Condor Energies Announces a $10 Million Brokered Financing to Accelerate the 12 Well Drilling Program in Uzbekistan
CALGARY, Alberta, Dec. 09, 2025 (GLOBE NEWSWIRE) -- Condor Energies Inc. (“Condor” or the “Company”) (TSX: CDR) is pleased to announce that it has entered into an agreement with Research Capital Corporation, as the sole bookrunner and co-lead agent, together with Canaccord Genuity Corp., as co-lead agent, on behalf of a syndicate of agents, including Auctus Advisors LLP (collectively, the “Agents”) in connection with a brokered private placement of convertible debentures of the Company (the “Convertible Debentures”) at a price of $1,000 per Convertible Debenture for aggregate gross proceeds of up to $10,000,000 (the “Offering”).
Each Convertible Debenture has a principal value of $1,000, convertible into common shares of the Company (each a "Common Share ") at a conversion price of $2.00 per Common Share (the "Conversion Price "), maturing on the date that is 36 months from the date of issuance (the "Maturity Date "). Interest shall accrue on the Convertible Debentures at 12% per annum, payable semi-annually in cash. The Convertible Debentures will be repaid in cash on the Maturity Date.
The Company granted the Agents an option (the “Over-Allotment Option”) to increase the size of the Offering by up to 15%, exercisable by the Agents giving written notice of the exercise of the Over-Allotment Option, or a portion thereof, to the Company at any time up to 48 hours prior to the time of closing of the Offering.
The net proceeds of the Offering will be used to accelerate development activities in Uzbekistan by mobilizing a second drilling rig to execute the planned 12 well drilling program in 2026 and for in-field compression facilities which are expected to significantly increase production and cashflow from operations, working capital and general corporate purposes. The Company plans to operate two drilling rigs throughout 2026 drilling back-to-back wells, alongside a separate workover rig focused on production optimization and continued success from the Company’s ongoing re-entry program.
The Offering will be offered by way of private placement exemptions in each of the provinces of Canada and may also be offered in other jurisdictions where the Offering can lawfully be made, including the United States under applicable private placement exemptions. The Convertible Debentures to be issued under the Offering and the Common Shares issuable upon conversion of the Convertible Debentures will have a statutory hold period of four months and one day from closing of the Offering.

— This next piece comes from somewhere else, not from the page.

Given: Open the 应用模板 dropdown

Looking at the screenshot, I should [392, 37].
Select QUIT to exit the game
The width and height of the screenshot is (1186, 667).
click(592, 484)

The Offering is anticipated to close on or about the week of December 22, 2025, or such earlier or later date as the Agents and the Company may determine. The terms and closing of the Offering are subject to certain conditions including, but not limited to, the receipt of all necessary regulatory and other approvals, including the approval of the Toronto Stock Exchange.
The Company has agreed to pay to the Agents a cash commission equal to 6% of the gross proceeds of the Offering (subject to a reduced commission for certain orders on a president’s list). In addition, the Company has agreed to issue to the Agents such number of broker warrants of the Company equal to 3% of the number of Common Shares issuable upon conversion of the Convertible Debentures (subject to a reduced commission for certain orders on a president’s list). The broker warrants are exercisable for a period of 36 months following the Offering at an exercise price of $2.00 per broker warrant. Notwithstanding the foregoing, the Company has agreed to pay to the Agents a reduced cash commission equal to 2% of the gross proceeds of certain president’s list orders.
This news release does not constitute an offer to sell or a solicitation of an offer to buy nor shall there be any sale of any of the securities in any jurisdiction in which such offer, solicitation or sale would be unlawful, including any of the securities in the United States of America. The securities have not been and will not be registered under the United States Securities Act of 1933, as amended (the “1933 Act”) or any state securities laws and may not be offered or sold within the United States or to, or for account or benefit of, U.S. Persons (as defined in Regulation S under the 1933 Act) unless registered under the 1933 Act and applicable state securities laws, or an exemption from such registration requirements is available.
The TSX does not accept responsibility for the adequacy or accuracy of this news release.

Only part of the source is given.